- Текст для чтения -
▽

Джон Киган - Первая мировая война
Однако вернемся к арестованным террористам. 2 июля на допросе трое из них признались, что получили оружие в Сербии, а границу им помогли перейти сербские пограничники. У австрийцев появились веские основания обвинить Сербию в терроризме. В среде политиков и военных раздались голоса, призывавшие силой разрешить сербский вопрос. На их взгляд, сербы делали все для того, чтобы расшатать устои империи и добиться господствующего положения на Балканах.

△

(Сохранённые записи набора данных)
▽

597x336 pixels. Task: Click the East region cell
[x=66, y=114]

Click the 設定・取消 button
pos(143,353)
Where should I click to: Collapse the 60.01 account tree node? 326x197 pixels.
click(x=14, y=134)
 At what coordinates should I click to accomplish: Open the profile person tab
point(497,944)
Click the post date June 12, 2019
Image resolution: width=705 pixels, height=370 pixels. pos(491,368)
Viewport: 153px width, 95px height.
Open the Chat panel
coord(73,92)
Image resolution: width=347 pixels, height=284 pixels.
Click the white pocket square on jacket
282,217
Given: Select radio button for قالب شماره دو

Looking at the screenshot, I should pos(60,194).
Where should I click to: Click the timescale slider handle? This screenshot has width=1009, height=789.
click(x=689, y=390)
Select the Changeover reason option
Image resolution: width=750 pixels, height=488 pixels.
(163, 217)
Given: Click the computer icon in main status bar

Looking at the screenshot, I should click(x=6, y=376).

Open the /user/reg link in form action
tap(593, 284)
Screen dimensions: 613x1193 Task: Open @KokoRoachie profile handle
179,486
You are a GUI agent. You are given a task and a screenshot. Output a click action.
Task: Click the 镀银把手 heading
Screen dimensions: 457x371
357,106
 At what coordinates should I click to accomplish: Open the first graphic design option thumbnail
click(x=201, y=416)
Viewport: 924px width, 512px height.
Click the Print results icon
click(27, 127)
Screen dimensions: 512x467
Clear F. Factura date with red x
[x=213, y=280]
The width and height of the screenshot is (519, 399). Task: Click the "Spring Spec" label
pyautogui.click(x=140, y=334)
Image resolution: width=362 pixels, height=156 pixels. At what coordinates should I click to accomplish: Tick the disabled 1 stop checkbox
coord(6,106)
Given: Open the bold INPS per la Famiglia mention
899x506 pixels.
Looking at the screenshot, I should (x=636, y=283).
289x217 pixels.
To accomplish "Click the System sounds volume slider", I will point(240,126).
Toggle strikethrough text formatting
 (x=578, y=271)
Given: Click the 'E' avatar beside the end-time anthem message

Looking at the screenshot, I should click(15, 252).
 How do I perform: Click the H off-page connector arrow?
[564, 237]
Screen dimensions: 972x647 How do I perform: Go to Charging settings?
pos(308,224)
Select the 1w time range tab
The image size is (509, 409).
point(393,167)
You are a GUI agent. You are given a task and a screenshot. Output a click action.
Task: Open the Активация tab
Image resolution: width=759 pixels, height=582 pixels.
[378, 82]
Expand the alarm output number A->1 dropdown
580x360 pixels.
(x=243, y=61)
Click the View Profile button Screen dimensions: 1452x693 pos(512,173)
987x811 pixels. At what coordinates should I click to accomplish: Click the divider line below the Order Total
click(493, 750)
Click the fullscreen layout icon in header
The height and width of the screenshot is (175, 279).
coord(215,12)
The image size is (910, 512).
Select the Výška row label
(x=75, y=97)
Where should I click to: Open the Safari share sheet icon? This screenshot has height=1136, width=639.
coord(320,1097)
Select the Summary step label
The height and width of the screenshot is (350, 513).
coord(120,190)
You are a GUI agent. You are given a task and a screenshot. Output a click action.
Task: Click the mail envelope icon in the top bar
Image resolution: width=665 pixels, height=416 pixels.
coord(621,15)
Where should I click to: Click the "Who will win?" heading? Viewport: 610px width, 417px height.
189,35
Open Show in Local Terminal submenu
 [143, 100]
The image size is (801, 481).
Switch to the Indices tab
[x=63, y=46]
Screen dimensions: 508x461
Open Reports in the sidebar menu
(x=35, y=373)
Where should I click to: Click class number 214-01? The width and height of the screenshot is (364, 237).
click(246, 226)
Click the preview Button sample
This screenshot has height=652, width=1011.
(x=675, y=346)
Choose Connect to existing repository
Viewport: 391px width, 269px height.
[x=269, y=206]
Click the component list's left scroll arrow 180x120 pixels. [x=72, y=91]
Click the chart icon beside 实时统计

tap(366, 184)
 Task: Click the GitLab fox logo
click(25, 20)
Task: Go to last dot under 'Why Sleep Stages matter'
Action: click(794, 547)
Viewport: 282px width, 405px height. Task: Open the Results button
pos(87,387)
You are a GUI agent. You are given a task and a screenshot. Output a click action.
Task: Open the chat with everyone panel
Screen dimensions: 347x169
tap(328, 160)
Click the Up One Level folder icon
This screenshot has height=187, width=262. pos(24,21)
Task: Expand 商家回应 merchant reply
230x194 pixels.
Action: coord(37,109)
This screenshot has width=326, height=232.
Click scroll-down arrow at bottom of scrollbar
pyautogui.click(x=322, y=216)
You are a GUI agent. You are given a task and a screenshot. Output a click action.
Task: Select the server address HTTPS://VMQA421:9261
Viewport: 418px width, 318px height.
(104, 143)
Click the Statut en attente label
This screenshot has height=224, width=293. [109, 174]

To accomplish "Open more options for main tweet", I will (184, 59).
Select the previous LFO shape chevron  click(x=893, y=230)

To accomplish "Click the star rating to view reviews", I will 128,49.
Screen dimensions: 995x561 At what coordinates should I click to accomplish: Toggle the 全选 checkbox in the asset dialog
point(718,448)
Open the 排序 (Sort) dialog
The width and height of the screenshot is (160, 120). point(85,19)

△

Обновите фрагмент текста о Первой мировой войне, начинающийся со слов «Джон Киган - Первая» и заканчивающийся словами «положения на Балканах.»: перепишите его, заменив «пограничники» на «таможенники».

Джон Киган - Первая мировая война
Однако вернемся к арестованным террористам. 2 июля на допросе трое из них признались, что получили оружие в Сербии, а границу им помогли перейти сербские таможенники. У австрийцев появились веские основания обвинить Сербию в терроризме. В среде политиков и военных раздались голоса, призывавшие силой разрешить сербский вопрос. На их взгляд, сербы делали все для того, чтобы расшатать устои империи и добиться господствующего положения на Балканах.